Ryan Giggs of Manchester United

John Hemming, a Liberal Democrat MP in the UK, has said it would be impractical to imprison 75,000 Twitter users who have named footballer Ryan Giggs as having a privacy injunction over an alleged affair with Imogen Thomas, a British reality TV star.

Addressing parliament on Monday, Hemming said: “With about 75,000 people having named Ryan Giggs on Twitter, it is impractical to imprison them all.”

Under the UK’s parliamentary privilege rules, serving MPs and members of the House of Lords, the country’s upper house, have the right to legal immunity from prosecution for slander, contempt of court or breaching the official secrets act.

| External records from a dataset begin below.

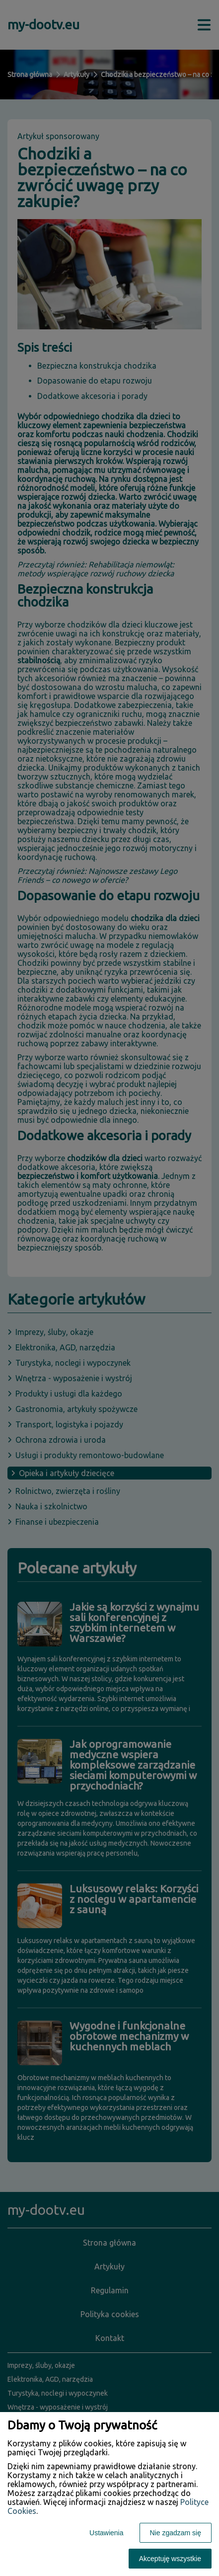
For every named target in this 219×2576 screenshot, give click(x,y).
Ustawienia (106, 2533)
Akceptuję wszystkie (170, 2559)
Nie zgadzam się (176, 2533)
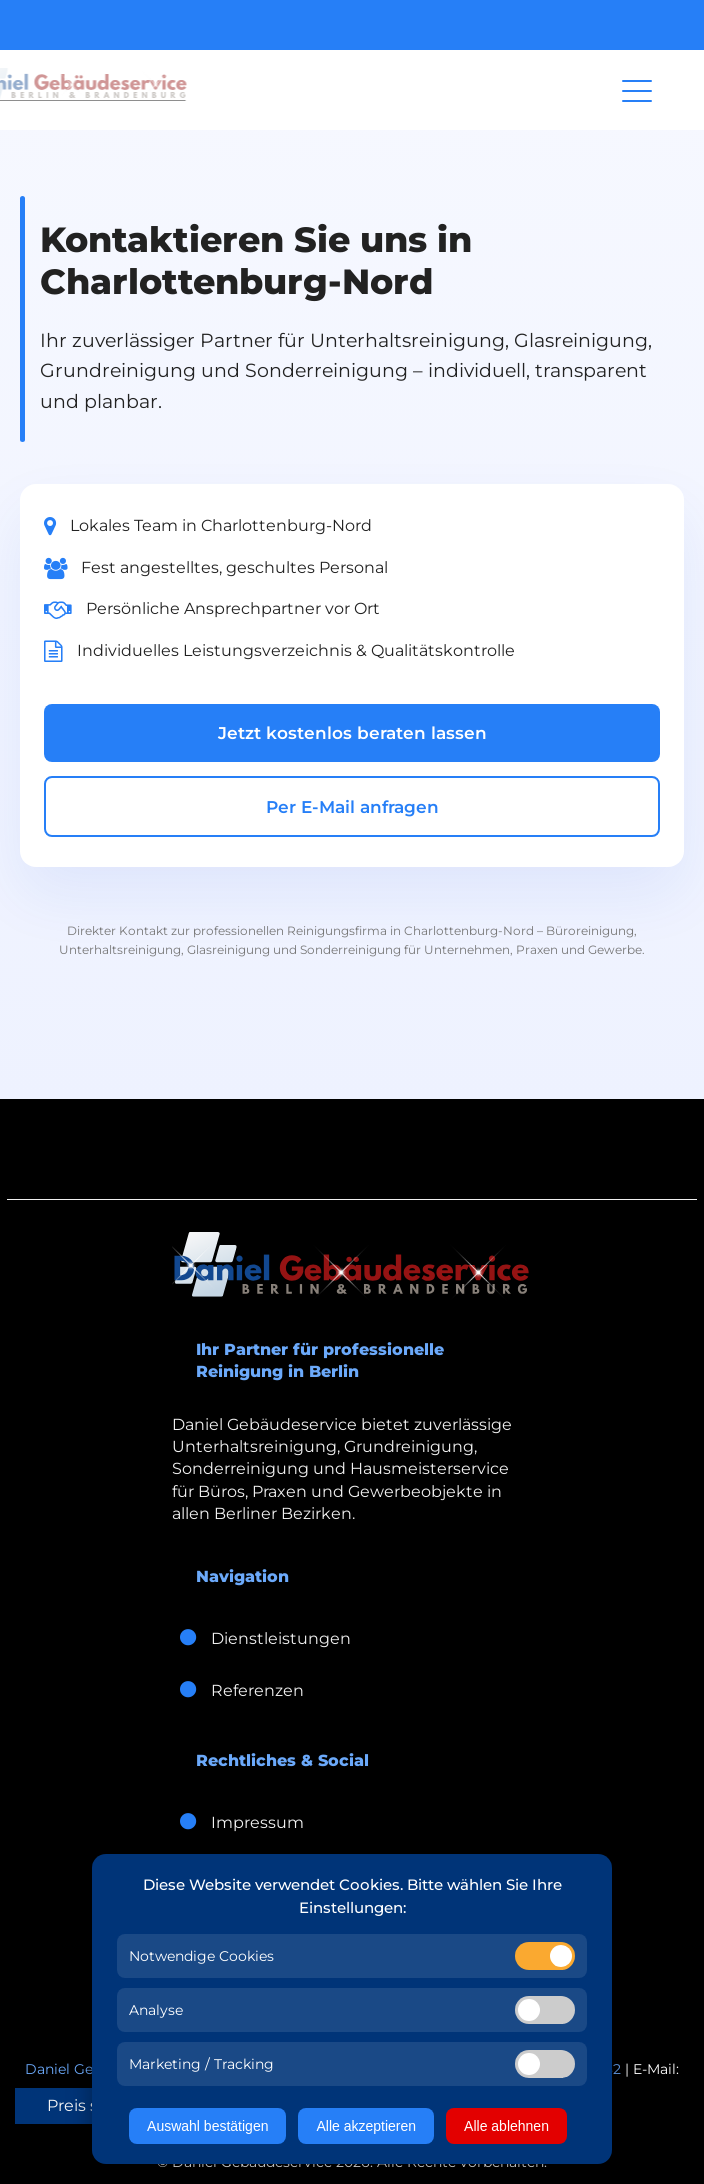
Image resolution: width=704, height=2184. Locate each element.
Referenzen (238, 1690)
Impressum (238, 1822)
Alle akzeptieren (366, 2126)
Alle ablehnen (506, 2126)
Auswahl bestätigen (207, 2126)
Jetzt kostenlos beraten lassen (352, 733)
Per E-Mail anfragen (352, 807)
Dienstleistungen (261, 1638)
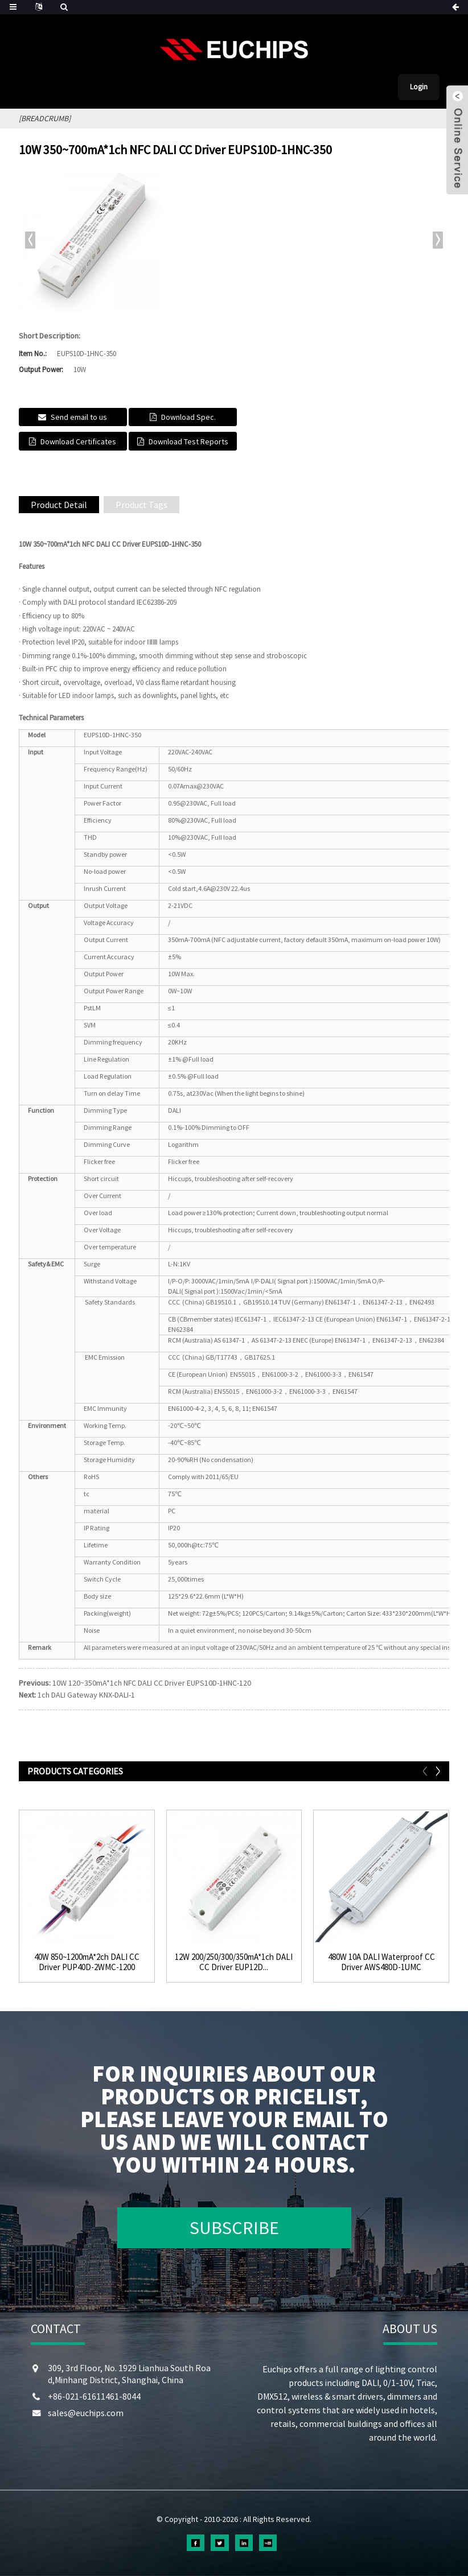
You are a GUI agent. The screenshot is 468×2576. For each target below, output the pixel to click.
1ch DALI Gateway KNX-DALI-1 (86, 1695)
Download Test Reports (188, 441)
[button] (438, 240)
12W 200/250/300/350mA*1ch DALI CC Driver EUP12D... (234, 1962)
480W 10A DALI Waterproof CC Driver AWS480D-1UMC (381, 1962)
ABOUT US (410, 2328)
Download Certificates (78, 441)
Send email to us (79, 417)
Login (419, 87)
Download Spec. (188, 417)
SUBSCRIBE (234, 2227)
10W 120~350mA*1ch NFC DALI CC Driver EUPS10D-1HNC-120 (151, 1683)
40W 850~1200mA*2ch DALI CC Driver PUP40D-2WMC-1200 (86, 1962)
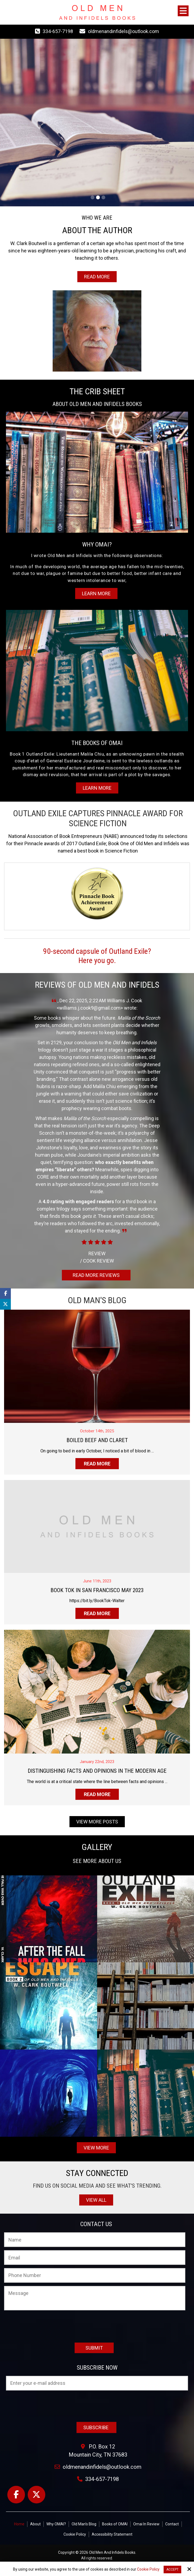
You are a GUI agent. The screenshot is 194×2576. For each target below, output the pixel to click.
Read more (97, 1463)
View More (96, 2148)
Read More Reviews (96, 1275)
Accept (172, 2569)
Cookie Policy (148, 2569)
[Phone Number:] (94, 2275)
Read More (97, 276)
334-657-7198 (58, 31)
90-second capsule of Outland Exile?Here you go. (97, 956)
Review (97, 1253)
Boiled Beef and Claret (97, 1440)
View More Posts (97, 1821)
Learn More (96, 593)
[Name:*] (94, 2239)
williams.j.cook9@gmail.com (89, 1008)
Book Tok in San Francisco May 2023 (97, 1590)
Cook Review (97, 1261)
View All (96, 2200)
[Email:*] (94, 2257)
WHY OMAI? (97, 544)
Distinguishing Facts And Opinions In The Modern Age (97, 1771)
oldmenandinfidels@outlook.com (123, 31)
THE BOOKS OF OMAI (97, 742)
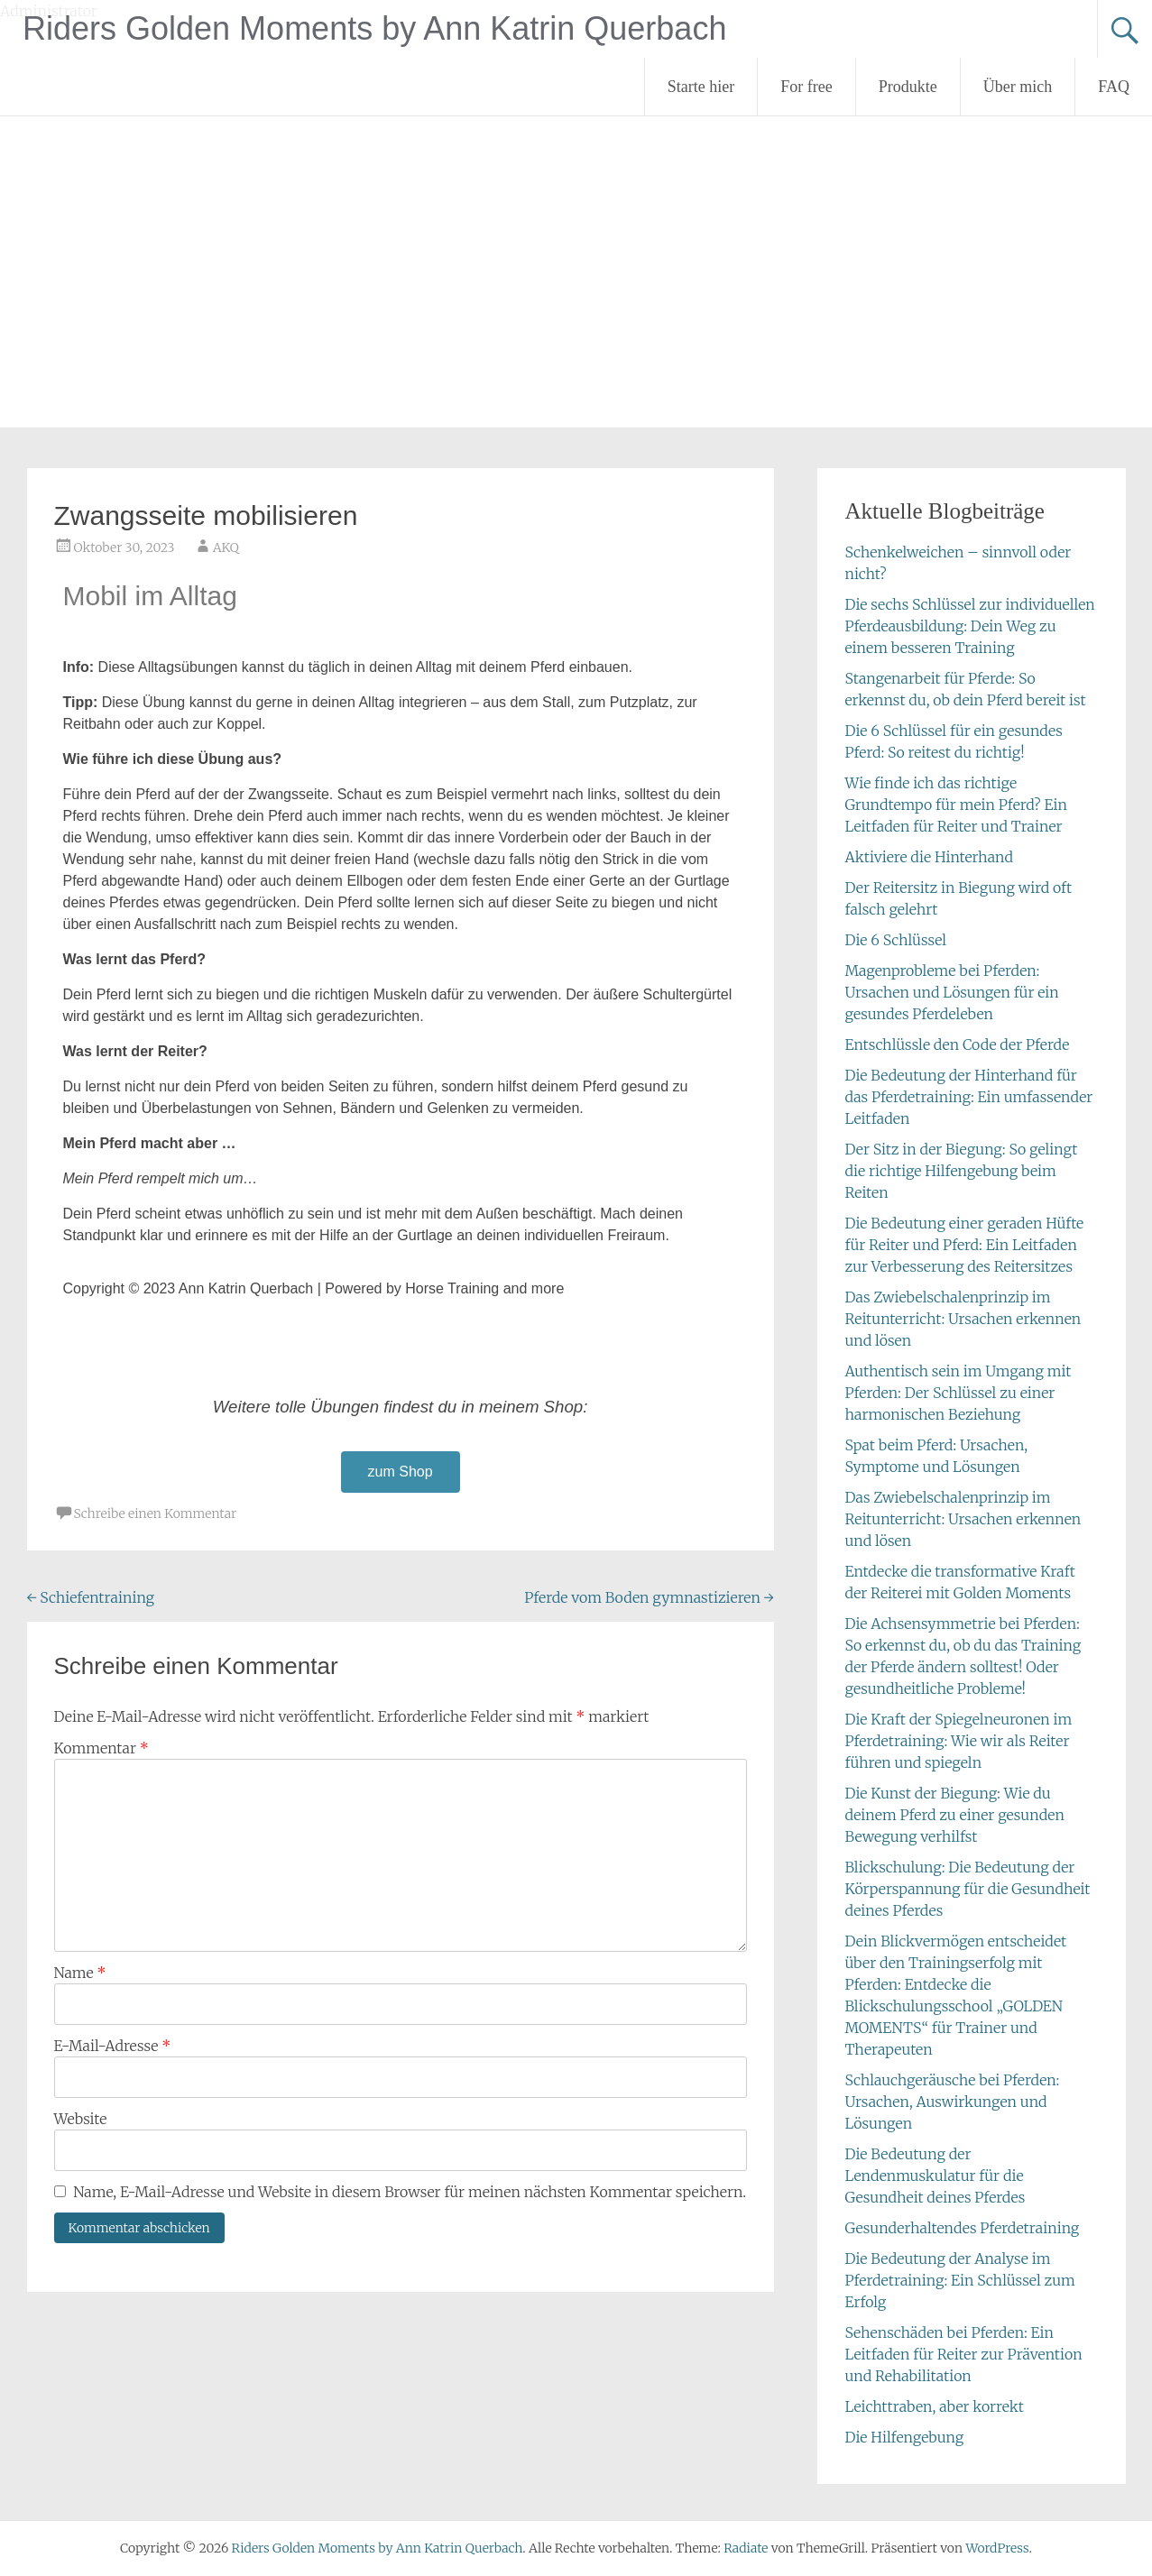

Earlier on Monday, the High Court again ruled that the so-called super injunction should not be lifted, following an application by the UK’s Sun newspaper for it to be discharged.

The judge said: “The court’s duty remains to try and protect the claimant, and particularly his family, from intrusion and harassment so long as it can.”

For weeks, the British media have been fighting the growing use by the rich and famous of “super injunctions” – English court orders which prevent publication of unwelcome stories and prohibit journalists from even reporting that a ban is in place.

A newspaper in Scotland, which has its own legal system, ran a thinly disguised photograph of Giggs on Sunday over an article calling it “unsustainable” to bar reporters from naming the man identified in the Twitter postings.

Roderick Dadak, a lawyer at UK media firm Lewis Silkin, said the case showed how hard it was to regulate online gossip.

“It has drawn the attention of all, the judiciary and parliament, to the fact that the Internet is pretty much
uncontrollable,” said Dadak.

“Anyone can post whatever they want out of the jurisdiction and there is nothing you can do about it.”

Dominic Grieve, the attorney general, announced on Monday that a parliamentary committee would study the issues raised in what has turned into a clash between politicians and the judiciary.

In a television interview, David Cameron, the prime minister, said: “It is rather unsustainable, this situation, where newspapers can’t print something that everyone else is clearly talking about.

“The danger is that [court] judgements are effectively writing a sort of new law, which is what parliament is meant to do.”